What is needed => The records that follow must be repeated exactly, line by line.

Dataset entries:
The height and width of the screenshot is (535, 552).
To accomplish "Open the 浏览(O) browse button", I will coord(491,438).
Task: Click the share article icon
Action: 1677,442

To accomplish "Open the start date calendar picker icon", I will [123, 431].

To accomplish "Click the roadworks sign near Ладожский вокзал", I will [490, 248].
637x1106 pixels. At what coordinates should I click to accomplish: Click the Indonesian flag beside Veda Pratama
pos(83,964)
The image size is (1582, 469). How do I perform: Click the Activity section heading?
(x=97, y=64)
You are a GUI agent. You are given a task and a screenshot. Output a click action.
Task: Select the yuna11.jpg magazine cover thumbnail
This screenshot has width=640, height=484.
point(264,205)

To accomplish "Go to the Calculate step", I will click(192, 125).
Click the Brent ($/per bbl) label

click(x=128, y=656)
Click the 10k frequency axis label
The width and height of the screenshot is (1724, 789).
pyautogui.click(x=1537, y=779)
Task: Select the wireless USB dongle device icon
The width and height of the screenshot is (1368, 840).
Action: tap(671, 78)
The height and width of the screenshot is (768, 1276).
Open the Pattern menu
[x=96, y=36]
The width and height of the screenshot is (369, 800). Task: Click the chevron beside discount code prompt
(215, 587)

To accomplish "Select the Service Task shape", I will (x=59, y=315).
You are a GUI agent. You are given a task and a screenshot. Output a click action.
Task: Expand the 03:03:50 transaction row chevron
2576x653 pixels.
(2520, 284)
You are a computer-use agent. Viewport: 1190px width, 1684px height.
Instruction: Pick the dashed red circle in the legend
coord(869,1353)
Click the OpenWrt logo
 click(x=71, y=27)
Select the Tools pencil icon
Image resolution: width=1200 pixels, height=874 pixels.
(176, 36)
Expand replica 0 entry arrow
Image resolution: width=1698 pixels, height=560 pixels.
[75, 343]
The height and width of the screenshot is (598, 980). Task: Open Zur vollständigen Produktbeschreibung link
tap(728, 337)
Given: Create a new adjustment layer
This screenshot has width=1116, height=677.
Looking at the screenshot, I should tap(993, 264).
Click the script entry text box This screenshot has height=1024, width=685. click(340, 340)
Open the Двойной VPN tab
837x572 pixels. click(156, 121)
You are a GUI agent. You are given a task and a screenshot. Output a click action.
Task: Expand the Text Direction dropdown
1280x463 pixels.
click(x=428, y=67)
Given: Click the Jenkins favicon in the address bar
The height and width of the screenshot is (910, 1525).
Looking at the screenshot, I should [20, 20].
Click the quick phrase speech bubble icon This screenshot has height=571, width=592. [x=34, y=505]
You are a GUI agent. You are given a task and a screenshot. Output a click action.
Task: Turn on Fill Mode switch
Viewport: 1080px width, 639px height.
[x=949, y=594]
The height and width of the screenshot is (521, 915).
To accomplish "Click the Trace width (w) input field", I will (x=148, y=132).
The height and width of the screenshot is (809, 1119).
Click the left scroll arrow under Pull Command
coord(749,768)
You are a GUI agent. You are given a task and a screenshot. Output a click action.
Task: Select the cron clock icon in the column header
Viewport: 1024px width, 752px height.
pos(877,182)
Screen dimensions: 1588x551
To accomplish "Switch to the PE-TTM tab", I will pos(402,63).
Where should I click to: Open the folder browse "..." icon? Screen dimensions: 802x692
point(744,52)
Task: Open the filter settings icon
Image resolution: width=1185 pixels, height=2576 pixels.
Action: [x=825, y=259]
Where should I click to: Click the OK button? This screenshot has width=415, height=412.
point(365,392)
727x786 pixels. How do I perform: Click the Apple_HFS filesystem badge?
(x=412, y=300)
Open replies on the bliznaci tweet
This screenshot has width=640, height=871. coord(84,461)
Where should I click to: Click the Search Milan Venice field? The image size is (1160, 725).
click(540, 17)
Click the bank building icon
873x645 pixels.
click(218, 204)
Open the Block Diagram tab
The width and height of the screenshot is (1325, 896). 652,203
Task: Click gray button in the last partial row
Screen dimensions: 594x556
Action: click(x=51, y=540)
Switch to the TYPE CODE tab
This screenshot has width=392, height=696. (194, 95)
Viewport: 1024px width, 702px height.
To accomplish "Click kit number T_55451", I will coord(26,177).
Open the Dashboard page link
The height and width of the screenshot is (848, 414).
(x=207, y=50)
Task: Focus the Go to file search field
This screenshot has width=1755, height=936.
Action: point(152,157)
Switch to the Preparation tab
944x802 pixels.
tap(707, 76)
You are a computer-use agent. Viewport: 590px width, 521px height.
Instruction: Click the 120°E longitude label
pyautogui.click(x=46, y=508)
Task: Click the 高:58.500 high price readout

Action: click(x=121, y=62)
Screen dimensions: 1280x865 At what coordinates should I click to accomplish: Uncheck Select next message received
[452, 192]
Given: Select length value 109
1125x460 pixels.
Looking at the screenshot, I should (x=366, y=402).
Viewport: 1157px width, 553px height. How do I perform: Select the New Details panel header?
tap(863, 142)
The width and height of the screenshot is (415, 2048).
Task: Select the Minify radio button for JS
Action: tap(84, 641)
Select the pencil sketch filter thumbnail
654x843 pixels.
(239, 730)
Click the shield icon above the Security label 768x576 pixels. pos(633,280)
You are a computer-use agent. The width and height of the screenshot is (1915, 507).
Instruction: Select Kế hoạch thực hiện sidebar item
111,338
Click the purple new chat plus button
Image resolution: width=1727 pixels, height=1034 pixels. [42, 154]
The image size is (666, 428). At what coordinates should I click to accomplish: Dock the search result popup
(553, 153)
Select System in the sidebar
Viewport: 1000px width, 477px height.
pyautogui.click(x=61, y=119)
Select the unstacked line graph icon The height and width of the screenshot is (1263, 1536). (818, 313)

Written answer =>
The height and width of the screenshot is (535, 552).
To accomplish "Open the 浏览(O) browse button", I will coord(491,438).
Task: Click the share article icon
Action: 1677,442

To accomplish "Open the start date calendar picker icon", I will [123, 431].

To accomplish "Click the roadworks sign near Ладожский вокзал", I will [490, 248].
637x1106 pixels. At what coordinates should I click to accomplish: Click the Indonesian flag beside Veda Pratama
pos(83,964)
The image size is (1582, 469). How do I perform: Click the Activity section heading?
(x=97, y=64)
You are a GUI agent. You are given a task and a screenshot. Output a click action.
Task: Select the yuna11.jpg magazine cover thumbnail
This screenshot has width=640, height=484.
point(264,205)

To accomplish "Go to the Calculate step", I will click(192, 125).
Click the Brent ($/per bbl) label

click(x=128, y=656)
Click the 10k frequency axis label
The width and height of the screenshot is (1724, 789).
pyautogui.click(x=1537, y=779)
Task: Select the wireless USB dongle device icon
The width and height of the screenshot is (1368, 840).
Action: tap(671, 78)
The height and width of the screenshot is (768, 1276).
Open the Pattern menu
[x=96, y=36]
The width and height of the screenshot is (369, 800). Task: Click the chevron beside discount code prompt
(215, 587)

To accomplish "Select the Service Task shape", I will (x=59, y=315).
You are a GUI agent. You are given a task and a screenshot. Output a click action.
Task: Expand the 03:03:50 transaction row chevron
2576x653 pixels.
(2520, 284)
You are a computer-use agent. Viewport: 1190px width, 1684px height.
Instruction: Pick the dashed red circle in the legend
coord(869,1353)
Click the OpenWrt logo
 click(x=71, y=27)
Select the Tools pencil icon
Image resolution: width=1200 pixels, height=874 pixels.
(176, 36)
Expand replica 0 entry arrow
Image resolution: width=1698 pixels, height=560 pixels.
[75, 343]
The height and width of the screenshot is (598, 980). Task: Open Zur vollständigen Produktbeschreibung link
tap(728, 337)
Given: Create a new adjustment layer
This screenshot has width=1116, height=677.
Looking at the screenshot, I should tap(993, 264).
Click the script entry text box This screenshot has height=1024, width=685. click(340, 340)
Open the Двойной VPN tab
837x572 pixels. click(156, 121)
You are a GUI agent. You are given a task and a screenshot. Output a click action.
Task: Expand the Text Direction dropdown
1280x463 pixels.
click(x=428, y=67)
Given: Click the Jenkins favicon in the address bar
The height and width of the screenshot is (910, 1525).
Looking at the screenshot, I should [20, 20].
Click the quick phrase speech bubble icon This screenshot has height=571, width=592. [x=34, y=505]
You are a GUI agent. You are given a task and a screenshot. Output a click action.
Task: Turn on Fill Mode switch
Viewport: 1080px width, 639px height.
[x=949, y=594]
The height and width of the screenshot is (521, 915).
To accomplish "Click the Trace width (w) input field", I will (x=148, y=132).
The height and width of the screenshot is (809, 1119).
Click the left scroll arrow under Pull Command
coord(749,768)
You are a GUI agent. You are given a task and a screenshot. Output a click action.
Task: Select the cron clock icon in the column header
Viewport: 1024px width, 752px height.
pos(877,182)
Screen dimensions: 1588x551
To accomplish "Switch to the PE-TTM tab", I will pos(402,63).
Where should I click to: Open the folder browse "..." icon? Screen dimensions: 802x692
point(744,52)
Task: Open the filter settings icon
Image resolution: width=1185 pixels, height=2576 pixels.
Action: [x=825, y=259]
Where should I click to: Click the OK button? This screenshot has width=415, height=412.
point(365,392)
727x786 pixels. How do I perform: Click the Apple_HFS filesystem badge?
(x=412, y=300)
Open replies on the bliznaci tweet
This screenshot has width=640, height=871. coord(84,461)
Where should I click to: Click the Search Milan Venice field? The image size is (1160, 725).
click(540, 17)
Click the bank building icon
873x645 pixels.
click(218, 204)
Open the Block Diagram tab
The width and height of the screenshot is (1325, 896). 652,203
Task: Click gray button in the last partial row
Screen dimensions: 594x556
Action: click(x=51, y=540)
Switch to the TYPE CODE tab
This screenshot has width=392, height=696. (194, 95)
Viewport: 1024px width, 702px height.
To accomplish "Click kit number T_55451", I will coord(26,177).
Open the Dashboard page link
The height and width of the screenshot is (848, 414).
(x=207, y=50)
Task: Focus the Go to file search field
This screenshot has width=1755, height=936.
Action: point(152,157)
Switch to the Preparation tab
944x802 pixels.
tap(707, 76)
You are a computer-use agent. Viewport: 590px width, 521px height.
Instruction: Click the 120°E longitude label
pyautogui.click(x=46, y=508)
Task: Click the 高:58.500 high price readout

Action: click(x=121, y=62)
Screen dimensions: 1280x865 At what coordinates should I click to accomplish: Uncheck Select next message received
[452, 192]
Given: Select length value 109
1125x460 pixels.
Looking at the screenshot, I should (x=366, y=402).
Viewport: 1157px width, 553px height. How do I perform: Select the New Details panel header?
tap(863, 142)
The width and height of the screenshot is (415, 2048).
Task: Select the Minify radio button for JS
Action: tap(84, 641)
Select the pencil sketch filter thumbnail
654x843 pixels.
(239, 730)
Click the shield icon above the Security label 768x576 pixels. pos(633,280)
You are a computer-use agent. The width and height of the screenshot is (1915, 507).
Instruction: Select Kế hoạch thực hiện sidebar item
111,338
Click the purple new chat plus button
Image resolution: width=1727 pixels, height=1034 pixels. [42, 154]
The image size is (666, 428). At what coordinates should I click to accomplish: Dock the search result popup
(553, 153)
Select System in the sidebar
Viewport: 1000px width, 477px height.
pyautogui.click(x=61, y=119)
Select the unstacked line graph icon The height and width of the screenshot is (1263, 1536). (818, 313)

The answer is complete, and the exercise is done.